Junior impressively obeying my instruction
to hold back while the others cantered, so
we could have fun catching up!
There are a lot like this.
A typical istrian village. Seconds after I stopped
 fiddling with my head to take this photo, a dog
 started barking and all the horses spooked!
Apparently the red soil is good for truffles. We
ate a lot of truffles in Croatia!
Then came the low point of my holiday. After another steep descent, we trotted through an overgrown woodland trail. As the group plunged on, one of the brambles Joyce had been holding back came back at the wrong time, entangling itself in my clothing and skin. I tried to pull Junior back but once again failed. I heard my T-shirt shred, and began to feel myself being pulled out of the saddle. I called out to stop and Joyce called forward so that the ride halted, but before they did, I ripped the branch out of me. My t-shirt was torn badly, and I was bleeding in several places. The others looked back quizzically but the ride continued. Unlike my fall I had little sympathy - they must have thought I really was just a useless rider. This was an awful realisation, and I started to sniffle a bit from the embarrassment but also the pain. I was properly bleeding, and more than a little achey from the week on horseback. Joyce noticed and that embarrassed me even further. I trudged on and when we stopped for lunch I walked Junior around to graze, rather than tethering him like the others. I felt too humiliated to spend time with the humans.

On the final day, the weather turned sour. We went for a morning walk in the semi-rain around the nearby town in the morning, desperately trying to steady our horses when the church bells tolled, and hooves started skidding on the slippery wet cobbles. A large part of me genuinely thought I was going to die as Junior skittered and slid, the stones below looking far less inviting than the grassy meadow from before! However we regained our composure, and I felt very proud as we trotted back into the countryside. Here I was able to use my new "technique" of holding Junior back until the others were almost out of sight, and I was rewarded with the best gallop of my life.
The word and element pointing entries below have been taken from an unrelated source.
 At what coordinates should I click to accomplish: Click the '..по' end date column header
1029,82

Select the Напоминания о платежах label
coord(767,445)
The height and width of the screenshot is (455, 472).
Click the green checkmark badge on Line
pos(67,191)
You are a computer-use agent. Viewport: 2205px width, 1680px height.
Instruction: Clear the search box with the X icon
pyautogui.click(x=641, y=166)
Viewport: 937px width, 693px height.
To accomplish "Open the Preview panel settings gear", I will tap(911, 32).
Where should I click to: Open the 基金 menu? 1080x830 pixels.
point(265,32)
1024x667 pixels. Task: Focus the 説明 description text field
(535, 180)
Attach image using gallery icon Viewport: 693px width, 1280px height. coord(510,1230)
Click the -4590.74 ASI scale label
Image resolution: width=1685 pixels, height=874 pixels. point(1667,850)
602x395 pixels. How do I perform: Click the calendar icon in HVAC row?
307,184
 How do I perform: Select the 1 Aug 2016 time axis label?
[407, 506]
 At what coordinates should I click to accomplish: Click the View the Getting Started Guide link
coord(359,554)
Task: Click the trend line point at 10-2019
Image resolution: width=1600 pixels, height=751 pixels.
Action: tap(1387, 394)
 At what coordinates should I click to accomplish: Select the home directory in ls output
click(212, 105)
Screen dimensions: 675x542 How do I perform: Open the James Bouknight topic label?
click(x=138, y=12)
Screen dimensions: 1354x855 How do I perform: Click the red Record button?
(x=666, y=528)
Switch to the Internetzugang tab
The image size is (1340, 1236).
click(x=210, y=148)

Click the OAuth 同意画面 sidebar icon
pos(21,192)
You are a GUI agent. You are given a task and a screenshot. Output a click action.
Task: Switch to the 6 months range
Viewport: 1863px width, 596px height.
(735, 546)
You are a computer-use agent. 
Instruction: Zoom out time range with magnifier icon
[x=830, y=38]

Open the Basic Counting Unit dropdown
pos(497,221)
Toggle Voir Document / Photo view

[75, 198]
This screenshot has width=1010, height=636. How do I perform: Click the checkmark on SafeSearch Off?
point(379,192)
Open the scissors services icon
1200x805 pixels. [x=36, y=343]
I finally felt fully confident as he surged forward towards the others, and I slowed him down with good time. All this time I had been so lonely at the back of the ride, now I was absolutely glowing and more than a little smug. It was only a short ride, and then we went into Rovinj for the afternoon with Martina's two dogs. Joyce, Anna, Josefine and I wandered around the streets taking photos and buying souvenirs. There were lots of cute little markets and endless art stalls. We also got some delicious icecream. Here are some of the photos.

 
 

That night, when I went to bed, I looked up and saw a giant black millipede-like creature above my bed. It was about the size of my hand and directly over my head. I darted out from under it and when I looked up it was gone. Had I imagined it? I kept the light on, and for the rest of the night I slept fitfully. Scorpions.. giant insects... despite being far from well rested, I was glad to slide out of bed when the morning finally came.

I had an extra day after the others left, where I just helped around the farm. Martina and I brought some of the horses into the coral to prepare for the following week's ride, We sunbathed and played with some baby donkeys, I even got to help train a couple of the horses. Petar is adamant that he will be riding his horse "The great Pascal" in the Japan 2020 Olympics!

That was a long saga of a blog, thanks for sticking with it. Hopefully this is as long as they're going to get!

Himself, looking nonchalant on our first day of riding. I do wish I could do it again, just so I could make a better job of it this time!